Drawing of a trapelacucha, a silver finery piece, 20th century.

Mapuche silverwork is one of the best known aspects of Mapuche material culture. The adornments have been subject to changes in fashion but some designs have resisted change.

==History==
===Prior tradition of gold adornments===
Mapuche people had a gold-related cultural tradition that predates the Inca invasion. In the 16th century, at the time of the Spanish conquest of Chile, Mapuches are reported by various chroniclers to have used gold adornments.
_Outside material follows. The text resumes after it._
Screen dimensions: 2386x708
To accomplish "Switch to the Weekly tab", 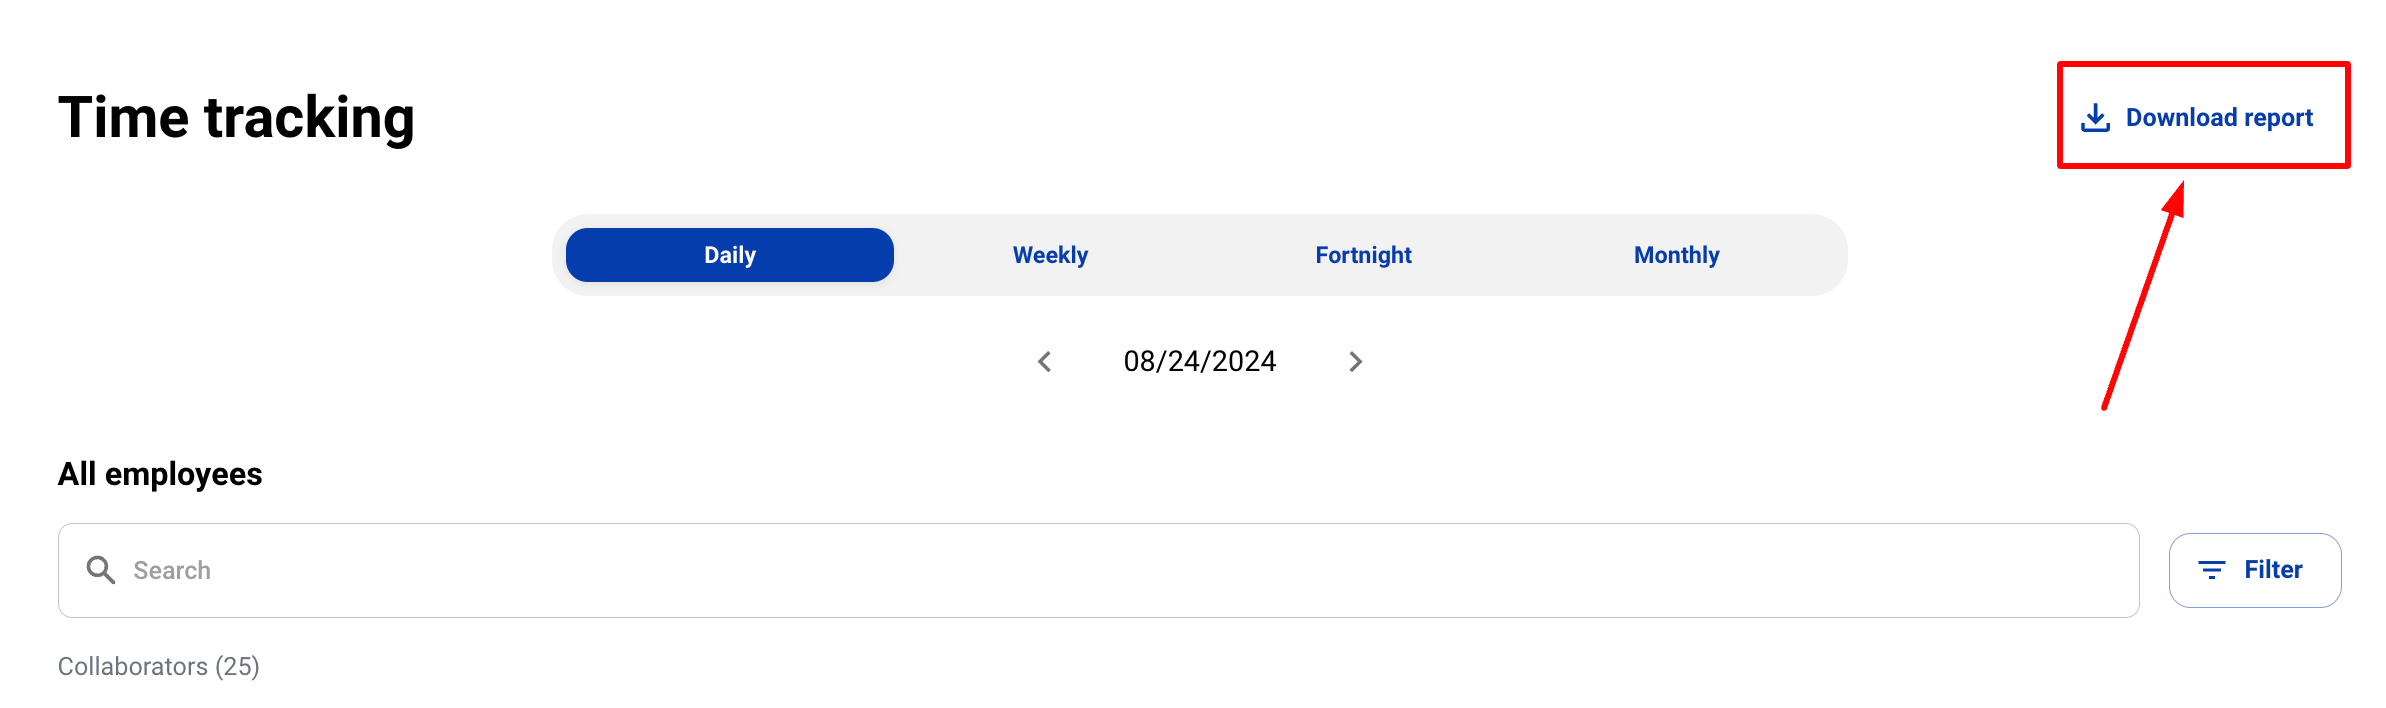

According to Zavala and co-workers (2021) the widespread gold-related toponyms in Mapuche lands and early Spanish reports of gold objects, plus the easiness for the Spanish to find gold mines suggests that gold mining did occur in Pre-Hispanic Chile south of Itata River, well beyond the borders of the Inca Empire.

Historian José Toribio Medina posits that most of the Mapuche gold adornments were despoiled by the Spanish during the conquest. Local folklore says much gold was also hidden from the Spanish and gold mines collapsed on purpose. Gold mining became a taboo among Mapuches in colonial times, and gold mining prohibited under death penalty. Prior to the Destruction of the Seven Cities serving the Spanish in gold mining had been a deadly activity that killed many Mapuches. Some 17th-century Spanish sources specifically reject the notion that Mapuche used gold adornments or valued the metal.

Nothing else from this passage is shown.